Over the years, I’ve baked my fair share of muffins, but the recipe I always go back to is the one my Mom used.
There are rules to muffin making. First, dust the berries with flour. This will prevent them from sinking to the bottom. Second, don’t over mix. Fold the batter till the ingredients are “just” incorporated. My Mom would have been proud with this batch, they were perfect! Light, fluffy and bursting with fresh berries. They don’t get better than this!
The back story….
Over the years, both books became food-stained from heavy use, especially the Betty Crocker cookbook. The pages were falling out and it had its own aroma. I’d like to say I copied some of her favorite recipes before tossing it out, but I doubt it. Mom was not pleased. She was of the generation where that was considered wasteful and I was of the generation where I thought this smelly book was utterly disgusting.

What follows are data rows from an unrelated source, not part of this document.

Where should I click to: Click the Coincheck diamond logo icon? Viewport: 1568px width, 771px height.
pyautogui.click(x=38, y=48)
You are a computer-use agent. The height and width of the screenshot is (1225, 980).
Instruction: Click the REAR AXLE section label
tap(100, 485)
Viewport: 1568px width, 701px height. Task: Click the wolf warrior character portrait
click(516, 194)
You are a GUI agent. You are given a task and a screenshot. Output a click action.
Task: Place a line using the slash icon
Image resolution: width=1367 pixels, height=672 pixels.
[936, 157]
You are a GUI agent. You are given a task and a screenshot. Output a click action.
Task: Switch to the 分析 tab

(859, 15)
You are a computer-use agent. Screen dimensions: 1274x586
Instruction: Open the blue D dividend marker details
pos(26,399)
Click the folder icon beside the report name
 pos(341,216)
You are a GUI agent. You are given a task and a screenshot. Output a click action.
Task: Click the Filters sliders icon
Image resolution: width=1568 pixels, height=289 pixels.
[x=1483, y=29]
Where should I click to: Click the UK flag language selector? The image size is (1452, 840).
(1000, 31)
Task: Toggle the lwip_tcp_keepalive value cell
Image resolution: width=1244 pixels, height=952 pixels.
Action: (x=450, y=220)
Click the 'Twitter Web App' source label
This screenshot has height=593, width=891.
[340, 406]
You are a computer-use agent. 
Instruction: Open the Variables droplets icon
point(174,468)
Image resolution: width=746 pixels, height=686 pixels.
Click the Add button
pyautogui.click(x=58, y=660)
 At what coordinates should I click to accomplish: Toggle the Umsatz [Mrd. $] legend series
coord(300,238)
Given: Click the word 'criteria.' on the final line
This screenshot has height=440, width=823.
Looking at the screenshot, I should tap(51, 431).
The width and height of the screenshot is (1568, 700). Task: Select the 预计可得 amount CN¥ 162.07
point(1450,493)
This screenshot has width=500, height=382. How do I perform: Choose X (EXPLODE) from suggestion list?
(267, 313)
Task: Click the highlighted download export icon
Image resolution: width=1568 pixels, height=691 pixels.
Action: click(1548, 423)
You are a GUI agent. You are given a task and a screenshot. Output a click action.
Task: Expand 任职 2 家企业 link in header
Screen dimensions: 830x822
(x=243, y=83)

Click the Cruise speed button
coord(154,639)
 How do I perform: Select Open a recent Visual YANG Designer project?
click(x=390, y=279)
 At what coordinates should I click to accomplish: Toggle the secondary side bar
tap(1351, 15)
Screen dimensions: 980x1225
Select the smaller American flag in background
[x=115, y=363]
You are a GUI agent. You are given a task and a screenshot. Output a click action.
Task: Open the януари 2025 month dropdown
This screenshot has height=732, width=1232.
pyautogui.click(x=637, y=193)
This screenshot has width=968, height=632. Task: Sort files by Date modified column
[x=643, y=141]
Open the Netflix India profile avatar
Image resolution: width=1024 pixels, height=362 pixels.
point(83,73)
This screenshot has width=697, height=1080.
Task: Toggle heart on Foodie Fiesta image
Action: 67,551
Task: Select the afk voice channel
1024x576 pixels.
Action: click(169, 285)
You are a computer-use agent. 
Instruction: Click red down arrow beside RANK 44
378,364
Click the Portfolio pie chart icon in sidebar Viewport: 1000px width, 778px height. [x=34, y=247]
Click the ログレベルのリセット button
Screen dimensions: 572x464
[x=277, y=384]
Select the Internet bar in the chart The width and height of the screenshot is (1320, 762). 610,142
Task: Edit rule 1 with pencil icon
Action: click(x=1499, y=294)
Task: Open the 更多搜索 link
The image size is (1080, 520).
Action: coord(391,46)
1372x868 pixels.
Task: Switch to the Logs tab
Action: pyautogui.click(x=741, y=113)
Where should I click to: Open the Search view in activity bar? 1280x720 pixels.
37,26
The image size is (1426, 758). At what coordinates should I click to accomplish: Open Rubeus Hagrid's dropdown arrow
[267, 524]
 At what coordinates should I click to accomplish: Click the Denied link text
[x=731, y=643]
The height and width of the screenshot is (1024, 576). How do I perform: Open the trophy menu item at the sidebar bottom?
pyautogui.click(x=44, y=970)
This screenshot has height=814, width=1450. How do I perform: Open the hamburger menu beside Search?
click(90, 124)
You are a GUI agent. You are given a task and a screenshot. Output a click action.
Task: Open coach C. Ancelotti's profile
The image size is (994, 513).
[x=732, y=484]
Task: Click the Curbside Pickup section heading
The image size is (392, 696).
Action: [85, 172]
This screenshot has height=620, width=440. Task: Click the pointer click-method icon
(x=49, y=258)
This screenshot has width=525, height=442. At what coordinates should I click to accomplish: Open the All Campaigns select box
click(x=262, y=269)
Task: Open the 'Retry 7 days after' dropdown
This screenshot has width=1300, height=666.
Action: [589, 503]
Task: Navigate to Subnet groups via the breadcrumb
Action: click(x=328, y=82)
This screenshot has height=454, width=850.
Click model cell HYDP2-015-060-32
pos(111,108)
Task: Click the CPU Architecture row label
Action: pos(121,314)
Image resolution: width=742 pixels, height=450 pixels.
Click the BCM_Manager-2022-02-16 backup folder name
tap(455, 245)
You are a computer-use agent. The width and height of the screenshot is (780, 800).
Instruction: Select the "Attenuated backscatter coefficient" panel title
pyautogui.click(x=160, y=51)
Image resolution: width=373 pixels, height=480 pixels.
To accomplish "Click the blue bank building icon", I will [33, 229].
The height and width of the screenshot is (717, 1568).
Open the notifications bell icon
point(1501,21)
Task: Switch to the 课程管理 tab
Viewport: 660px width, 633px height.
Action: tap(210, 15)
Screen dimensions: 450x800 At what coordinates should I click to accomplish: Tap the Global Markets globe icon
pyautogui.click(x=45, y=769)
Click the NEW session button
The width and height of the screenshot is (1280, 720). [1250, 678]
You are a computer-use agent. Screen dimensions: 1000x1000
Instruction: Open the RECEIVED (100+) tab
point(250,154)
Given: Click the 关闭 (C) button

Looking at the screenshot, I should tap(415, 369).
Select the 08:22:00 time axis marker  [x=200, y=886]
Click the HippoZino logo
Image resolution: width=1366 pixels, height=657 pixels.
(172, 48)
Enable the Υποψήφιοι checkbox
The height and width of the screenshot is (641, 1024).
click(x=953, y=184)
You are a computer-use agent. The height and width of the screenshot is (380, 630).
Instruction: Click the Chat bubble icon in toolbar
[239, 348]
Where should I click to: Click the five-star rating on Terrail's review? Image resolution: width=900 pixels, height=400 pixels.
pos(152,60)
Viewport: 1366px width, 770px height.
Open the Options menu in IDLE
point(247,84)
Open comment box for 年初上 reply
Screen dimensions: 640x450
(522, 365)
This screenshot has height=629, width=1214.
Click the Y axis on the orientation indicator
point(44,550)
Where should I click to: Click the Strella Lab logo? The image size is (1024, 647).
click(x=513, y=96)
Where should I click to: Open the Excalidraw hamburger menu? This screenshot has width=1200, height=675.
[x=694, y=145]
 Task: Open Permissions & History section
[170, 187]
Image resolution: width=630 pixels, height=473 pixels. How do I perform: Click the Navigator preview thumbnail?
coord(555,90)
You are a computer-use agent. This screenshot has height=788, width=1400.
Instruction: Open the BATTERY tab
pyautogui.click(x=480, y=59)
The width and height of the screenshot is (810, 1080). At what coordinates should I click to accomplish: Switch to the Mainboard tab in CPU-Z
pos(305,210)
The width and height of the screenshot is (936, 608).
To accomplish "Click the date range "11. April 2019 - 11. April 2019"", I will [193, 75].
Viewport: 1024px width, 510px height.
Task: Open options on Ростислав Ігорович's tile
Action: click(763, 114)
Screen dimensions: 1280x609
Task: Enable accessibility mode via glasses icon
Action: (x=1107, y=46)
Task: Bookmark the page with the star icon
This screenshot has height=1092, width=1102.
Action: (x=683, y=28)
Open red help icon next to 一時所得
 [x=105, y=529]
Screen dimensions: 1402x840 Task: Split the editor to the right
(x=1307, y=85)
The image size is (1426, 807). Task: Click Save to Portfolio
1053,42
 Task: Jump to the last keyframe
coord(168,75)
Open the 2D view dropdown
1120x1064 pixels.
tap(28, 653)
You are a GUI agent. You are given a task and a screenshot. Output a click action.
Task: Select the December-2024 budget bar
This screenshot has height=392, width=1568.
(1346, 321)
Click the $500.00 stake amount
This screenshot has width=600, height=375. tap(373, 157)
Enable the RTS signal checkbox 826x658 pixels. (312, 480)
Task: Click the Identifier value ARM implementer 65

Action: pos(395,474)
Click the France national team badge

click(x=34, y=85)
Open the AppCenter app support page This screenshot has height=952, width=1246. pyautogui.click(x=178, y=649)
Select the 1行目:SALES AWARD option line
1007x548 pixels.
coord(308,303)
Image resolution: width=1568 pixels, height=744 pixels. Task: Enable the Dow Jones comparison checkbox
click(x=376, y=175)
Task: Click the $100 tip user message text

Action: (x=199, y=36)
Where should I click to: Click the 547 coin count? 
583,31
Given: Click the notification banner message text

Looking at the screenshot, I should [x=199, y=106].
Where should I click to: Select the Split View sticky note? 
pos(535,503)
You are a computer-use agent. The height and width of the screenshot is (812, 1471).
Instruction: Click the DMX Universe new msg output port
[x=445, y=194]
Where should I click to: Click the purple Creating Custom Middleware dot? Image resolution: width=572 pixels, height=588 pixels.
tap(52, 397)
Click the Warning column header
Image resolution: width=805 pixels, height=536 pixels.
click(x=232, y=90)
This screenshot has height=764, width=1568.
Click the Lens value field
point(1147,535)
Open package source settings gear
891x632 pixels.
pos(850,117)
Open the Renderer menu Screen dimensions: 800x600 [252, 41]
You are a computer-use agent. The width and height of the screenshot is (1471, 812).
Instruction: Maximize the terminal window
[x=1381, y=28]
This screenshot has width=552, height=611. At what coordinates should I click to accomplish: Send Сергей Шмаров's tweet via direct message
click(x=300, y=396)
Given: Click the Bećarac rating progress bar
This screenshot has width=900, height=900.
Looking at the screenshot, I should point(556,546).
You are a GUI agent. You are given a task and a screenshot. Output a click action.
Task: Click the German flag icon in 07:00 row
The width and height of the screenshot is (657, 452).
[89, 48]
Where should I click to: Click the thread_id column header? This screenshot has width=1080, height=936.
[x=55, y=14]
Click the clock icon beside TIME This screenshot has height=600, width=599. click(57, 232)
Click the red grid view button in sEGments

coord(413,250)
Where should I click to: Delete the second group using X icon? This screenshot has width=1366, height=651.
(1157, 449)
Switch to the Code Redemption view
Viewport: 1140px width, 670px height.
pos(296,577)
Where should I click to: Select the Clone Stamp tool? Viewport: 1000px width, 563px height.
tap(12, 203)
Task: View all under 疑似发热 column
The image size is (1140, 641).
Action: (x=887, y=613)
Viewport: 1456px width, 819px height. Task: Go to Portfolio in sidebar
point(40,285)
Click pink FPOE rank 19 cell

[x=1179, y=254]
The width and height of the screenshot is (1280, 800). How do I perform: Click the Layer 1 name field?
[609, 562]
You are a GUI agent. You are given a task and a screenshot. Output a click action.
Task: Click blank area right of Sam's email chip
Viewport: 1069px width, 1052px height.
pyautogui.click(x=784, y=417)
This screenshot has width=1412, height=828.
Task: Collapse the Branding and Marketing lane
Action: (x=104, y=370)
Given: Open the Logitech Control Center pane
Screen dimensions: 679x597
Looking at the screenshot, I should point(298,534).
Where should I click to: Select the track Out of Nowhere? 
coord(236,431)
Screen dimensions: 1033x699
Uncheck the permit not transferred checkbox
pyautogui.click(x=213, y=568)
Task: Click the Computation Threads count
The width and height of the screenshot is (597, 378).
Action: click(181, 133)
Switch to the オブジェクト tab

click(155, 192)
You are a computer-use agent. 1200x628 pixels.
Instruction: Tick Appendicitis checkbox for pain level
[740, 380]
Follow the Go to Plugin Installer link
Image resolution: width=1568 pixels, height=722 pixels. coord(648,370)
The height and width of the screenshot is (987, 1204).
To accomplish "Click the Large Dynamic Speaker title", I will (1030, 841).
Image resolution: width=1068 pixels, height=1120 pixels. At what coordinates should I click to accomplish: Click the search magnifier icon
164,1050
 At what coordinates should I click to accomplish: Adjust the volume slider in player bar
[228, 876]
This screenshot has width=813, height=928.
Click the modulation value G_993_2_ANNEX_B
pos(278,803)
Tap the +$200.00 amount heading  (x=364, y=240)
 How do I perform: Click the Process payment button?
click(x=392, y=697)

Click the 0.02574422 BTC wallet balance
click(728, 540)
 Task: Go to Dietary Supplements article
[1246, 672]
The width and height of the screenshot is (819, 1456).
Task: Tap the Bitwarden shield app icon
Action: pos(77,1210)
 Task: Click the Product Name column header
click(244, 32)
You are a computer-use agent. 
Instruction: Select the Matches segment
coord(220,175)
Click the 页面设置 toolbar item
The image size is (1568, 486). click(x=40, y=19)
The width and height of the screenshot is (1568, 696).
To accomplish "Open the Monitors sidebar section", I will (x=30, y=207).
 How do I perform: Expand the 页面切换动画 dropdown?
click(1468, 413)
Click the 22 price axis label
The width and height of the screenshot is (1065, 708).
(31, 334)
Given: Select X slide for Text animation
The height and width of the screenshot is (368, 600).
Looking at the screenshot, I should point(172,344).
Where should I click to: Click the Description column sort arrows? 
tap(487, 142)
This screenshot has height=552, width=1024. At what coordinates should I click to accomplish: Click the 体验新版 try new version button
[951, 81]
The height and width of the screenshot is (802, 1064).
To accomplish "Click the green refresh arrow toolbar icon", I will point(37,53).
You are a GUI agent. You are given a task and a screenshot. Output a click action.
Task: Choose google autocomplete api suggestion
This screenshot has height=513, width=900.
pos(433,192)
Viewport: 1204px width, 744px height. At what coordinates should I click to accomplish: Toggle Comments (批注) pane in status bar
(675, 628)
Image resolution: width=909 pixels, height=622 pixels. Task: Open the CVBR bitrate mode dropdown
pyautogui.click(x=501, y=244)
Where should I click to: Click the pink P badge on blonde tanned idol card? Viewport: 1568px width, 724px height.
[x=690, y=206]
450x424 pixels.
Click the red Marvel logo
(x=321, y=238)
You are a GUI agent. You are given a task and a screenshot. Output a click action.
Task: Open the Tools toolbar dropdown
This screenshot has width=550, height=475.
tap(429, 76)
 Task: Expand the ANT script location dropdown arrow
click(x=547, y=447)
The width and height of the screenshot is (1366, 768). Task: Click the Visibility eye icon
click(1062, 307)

Unfortunately for me, the newer editions did not have the original recipes. Replacing this book turned out not to be easy. This was long before you could Google. A few years later, I was at a swap meet in California and found an unused copy of the 1950’s cookbook.
I assumed that this find would put me back in Mom’s good favor. Not so much. Just like my Raggedy Ann doll that was “over-loved and smelly”, after Mom washed it, she said I didn’t love it quite the same. This book was met with the same fate. Not sure if it was because Mom had moved on to other books or because she knew all the recipes by heart, but this book ended up sitting on the shelf.
Mom passed nearly three months ago. When I made the blueberry muffins, it reminded me of family dinners and long-ago summers. I’m realizing now that recipes are just memories in food form. Now all I have to do is close my eyes and we are together again.